**About this task**: Would you please copy each line below that includes the string "agent"?

**Material supplied**:
=== Section Start ===

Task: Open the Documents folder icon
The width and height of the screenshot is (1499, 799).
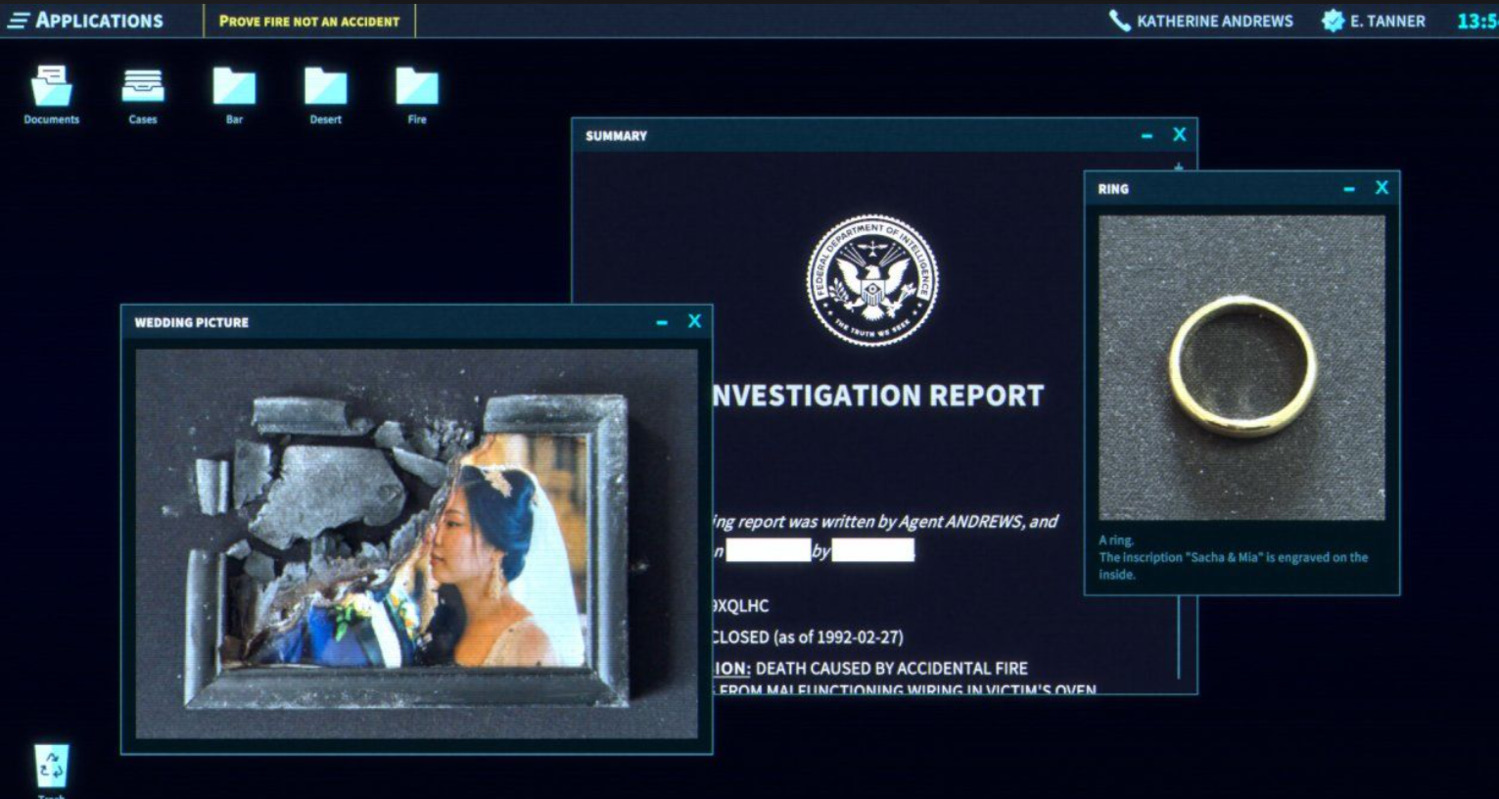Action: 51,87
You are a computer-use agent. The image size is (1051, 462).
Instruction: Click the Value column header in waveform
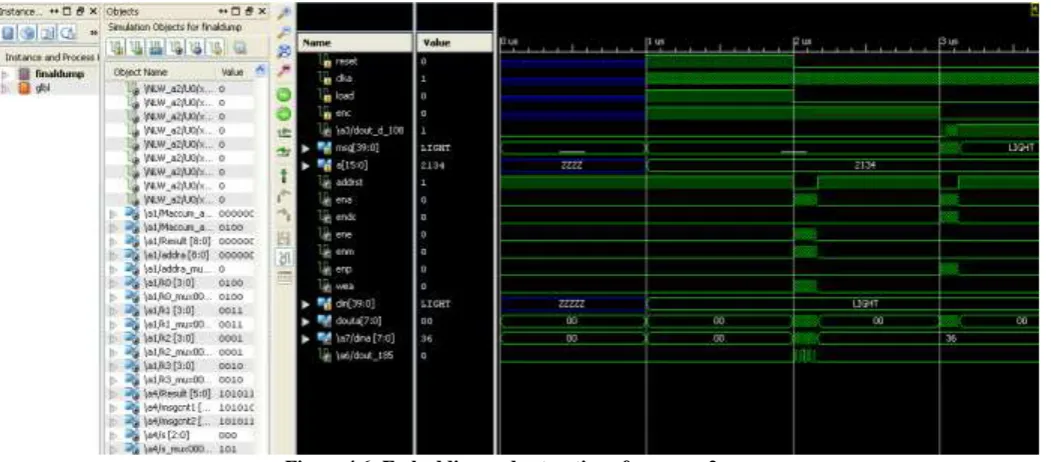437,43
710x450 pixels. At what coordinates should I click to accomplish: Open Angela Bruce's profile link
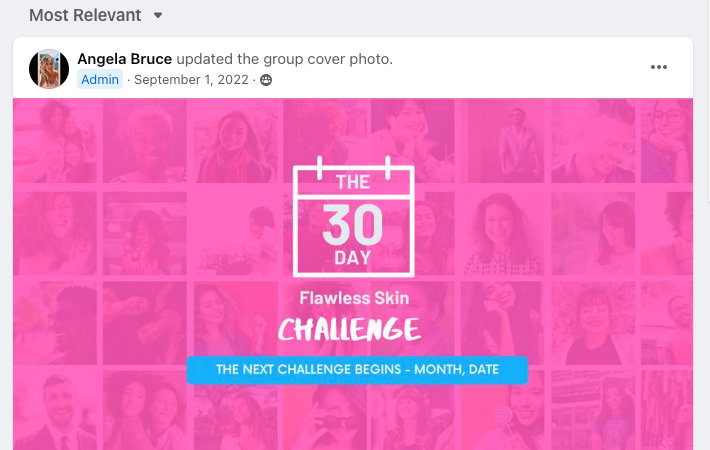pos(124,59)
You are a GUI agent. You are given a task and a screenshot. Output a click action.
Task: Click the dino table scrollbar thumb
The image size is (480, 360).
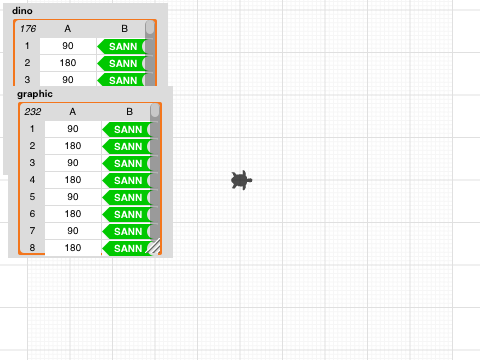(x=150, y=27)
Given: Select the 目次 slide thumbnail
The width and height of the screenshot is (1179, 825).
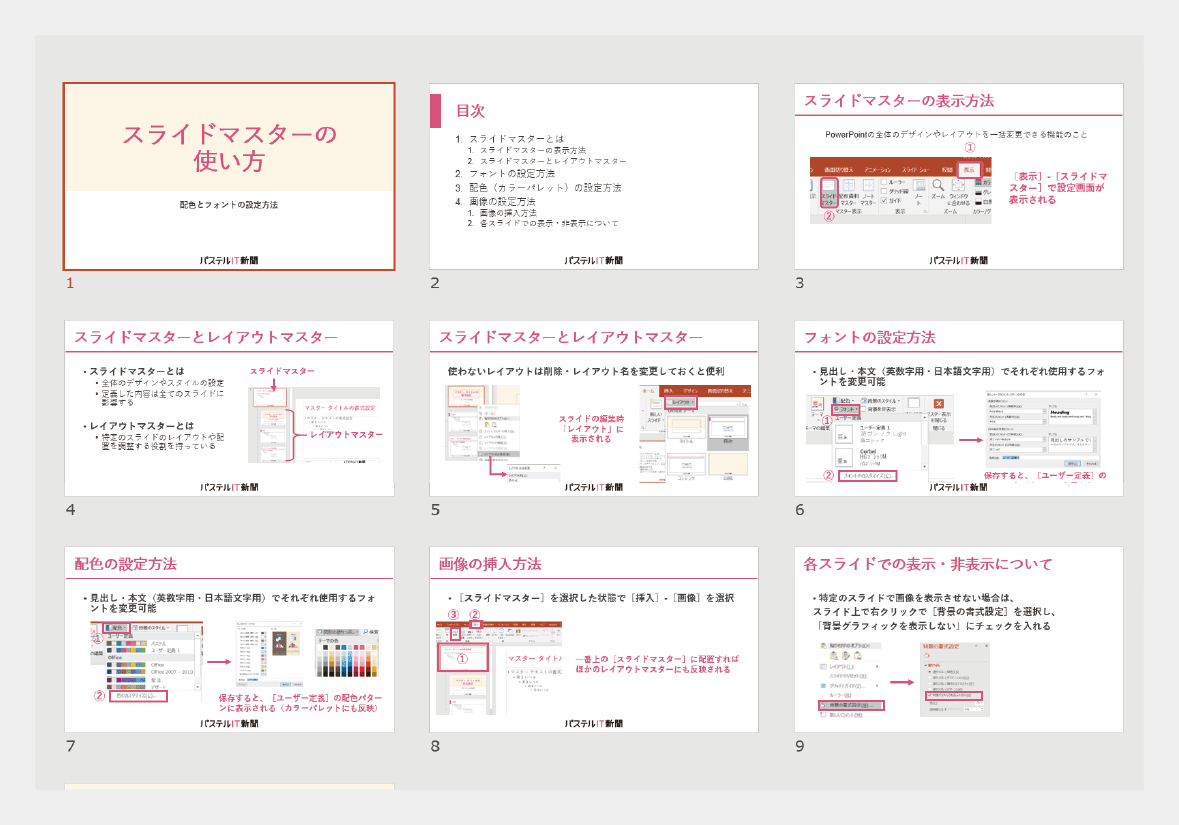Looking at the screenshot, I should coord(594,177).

=== Section End ===
=== Section Start ===

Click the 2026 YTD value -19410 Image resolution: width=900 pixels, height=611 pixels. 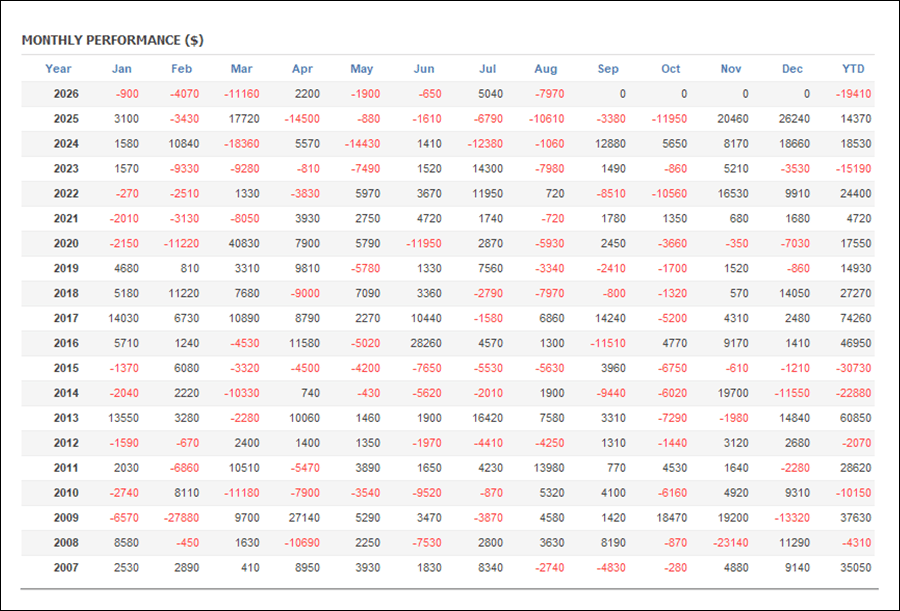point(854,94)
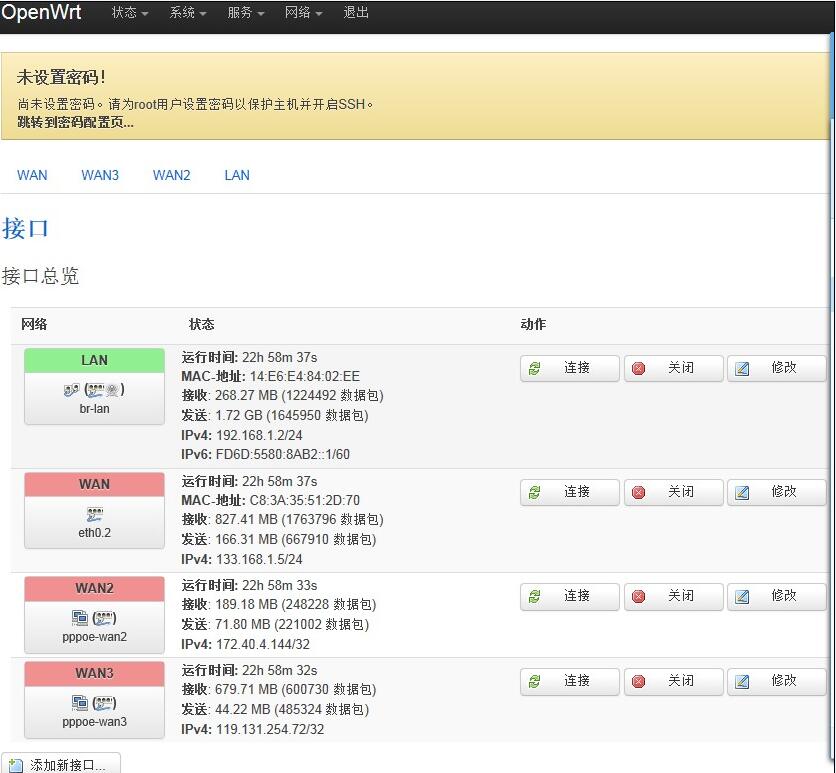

=== Section End ===
=== Section Start ===

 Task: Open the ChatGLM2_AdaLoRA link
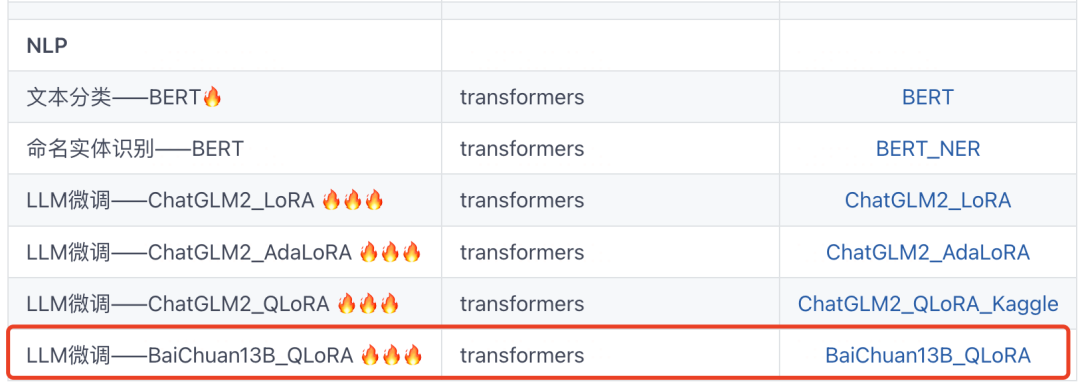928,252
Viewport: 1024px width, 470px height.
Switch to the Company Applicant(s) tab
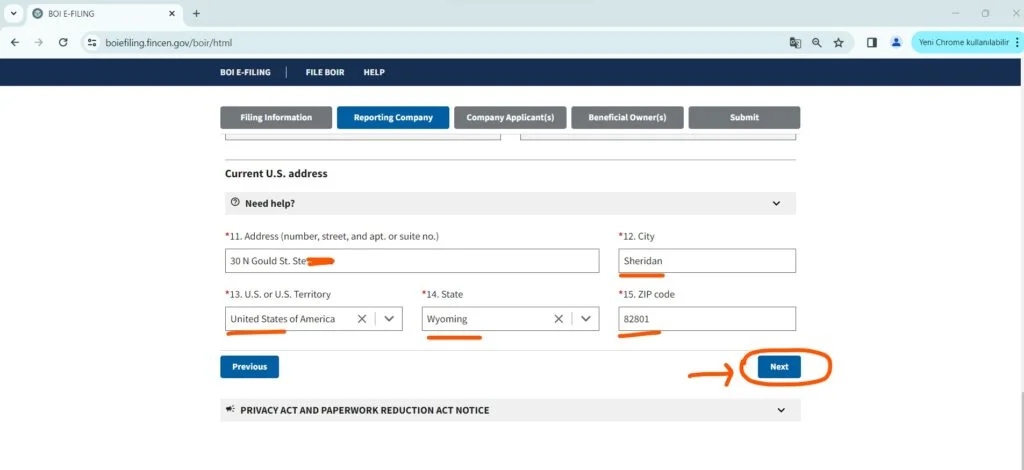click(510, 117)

=== Section End ===

**Written solution**:
You are a computer-use agent. The image size is (1051, 462).
You are a GUI agent. You are given a task and a screenshot. Output a click action.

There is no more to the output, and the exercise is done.